I also added a ninja fix to cache the {{FileMessageHeader}} size to avoid 
paying a high cost of recalculation of the size of large compressed files after 
the file is transferred on 
[StreamSession.fileSent(FileMessageHeader)|https://github.com/apache/cassandra/blob/9c8ee4c73f4e4e8d5b7693d34a0d6d6397418e90/src/java/org/apache/cassandra/streaming/StreamSession.java#L574]

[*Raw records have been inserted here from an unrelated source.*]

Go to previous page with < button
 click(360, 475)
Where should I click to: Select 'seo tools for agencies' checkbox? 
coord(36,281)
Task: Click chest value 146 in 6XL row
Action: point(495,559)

Patch and tests available below:
||2.1||2.2||3.0||3.7||trunk||
|[branch|https://github.com/apache/cassandra/compare/cassandra-2.1...pauloricardomg:2.1-11345]|[branch|https://github.com/apache/cassandra/compare/cassandra-2.2...pauloricardomg:2.2-11345]|[branch|https://github.com/apache/cassandra/compare/cassandra-3.0...pauloricardomg:3.0-11345]|[branch|https://github.com/apache/cassandra/compare/cassandra-3.7...pauloricardomg:3.7-11345]|[branch|https://github.com/apache/cassandra/compare/trunk...pauloricardomg:trunk-11345]|
|[testall|http://cassci.datastax.com/view/Dev/view/paulomotta/job/pauloricardomg-2.1-11345-testall/lastCompletedBuild/testReport/]|[testall|http://cassci.datastax.com/view/Dev/view/paulomotta/job/pauloricardomg-2.2-11345-testall/lastCompletedBuild/testReport/]|[testall|http://cassci.datastax.com/view/Dev/view/paulomotta/job/pauloricardomg-3.0-11345-testall/lastCompletedBuild/testReport/]|[testall|http://cassci.datastax.com/view/Dev/view/paulomotta/job/pauloricardomg-3.7-11345-testall/lastCompletedBuild/testReport/]|[testall|http://cassci.datastax.com/view/Dev/view/paulomotta/job/pauloricardomg-trunk-11345-testall/lastCompletedBuild/testReport/]|
|[dtest|http://cassci.datastax.com/view/Dev/view/paulomotta/job/pauloricardomg-2.1-11345-dtest/lastCompletedBuild/testReport/]|[dtest|http://cassci.datastax.com/view/Dev/view/paulomotta/job/pauloricardomg-2.2-11345-dtest/lastCompletedBuild/testReport/]|[dtest|http://cassci.datastax.com/view/Dev/view/paulomotta/job/pauloricardomg-3.0-11345-dtest/lastCompletedBuild/testReport/]|[dtest|http://cassci.datastax.com/view/Dev/view/paulomotta/job/pauloricardomg-3.7-11345-dtest/lastCompletedBuild/testReport/]|[dtest|http://cassci.datastax.com/view/Dev/view/paulomotta/job/pauloricardomg-trunk-11345-dtest/lastCompletedBuild/testReport/]|

Would you mind reviewing [~yukim]? Thanks in advance!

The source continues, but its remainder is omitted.